■ **TASK REQUIREMENTS**: Look below for the lines from the one with "You are a GUI agent. The screenshot is 333×2576." to the one with "Recent Posts (56, 2032)", and copy exactly those lines, both ends included.

■ **SOURCE MATERIAL**:
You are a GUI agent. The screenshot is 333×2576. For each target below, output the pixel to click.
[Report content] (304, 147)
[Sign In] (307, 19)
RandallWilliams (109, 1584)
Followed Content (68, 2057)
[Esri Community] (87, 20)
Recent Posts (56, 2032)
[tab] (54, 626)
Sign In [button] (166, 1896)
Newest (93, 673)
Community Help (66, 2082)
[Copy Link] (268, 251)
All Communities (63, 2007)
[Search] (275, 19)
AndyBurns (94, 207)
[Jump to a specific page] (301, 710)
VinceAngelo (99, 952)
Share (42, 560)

--

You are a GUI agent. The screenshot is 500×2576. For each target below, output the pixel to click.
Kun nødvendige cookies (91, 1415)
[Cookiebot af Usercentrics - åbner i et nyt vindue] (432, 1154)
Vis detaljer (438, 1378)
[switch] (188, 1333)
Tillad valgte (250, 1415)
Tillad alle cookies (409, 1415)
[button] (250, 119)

■ **SOLUTION FOR THIS PROBLEM**:
You are a GUI agent. The screenshot is 333×2576. For each target below, output the pixel to click.
[Report content] (304, 147)
[Sign In] (307, 19)
RandallWilliams (109, 1584)
Followed Content (68, 2057)
[Esri Community] (87, 20)
Recent Posts (56, 2032)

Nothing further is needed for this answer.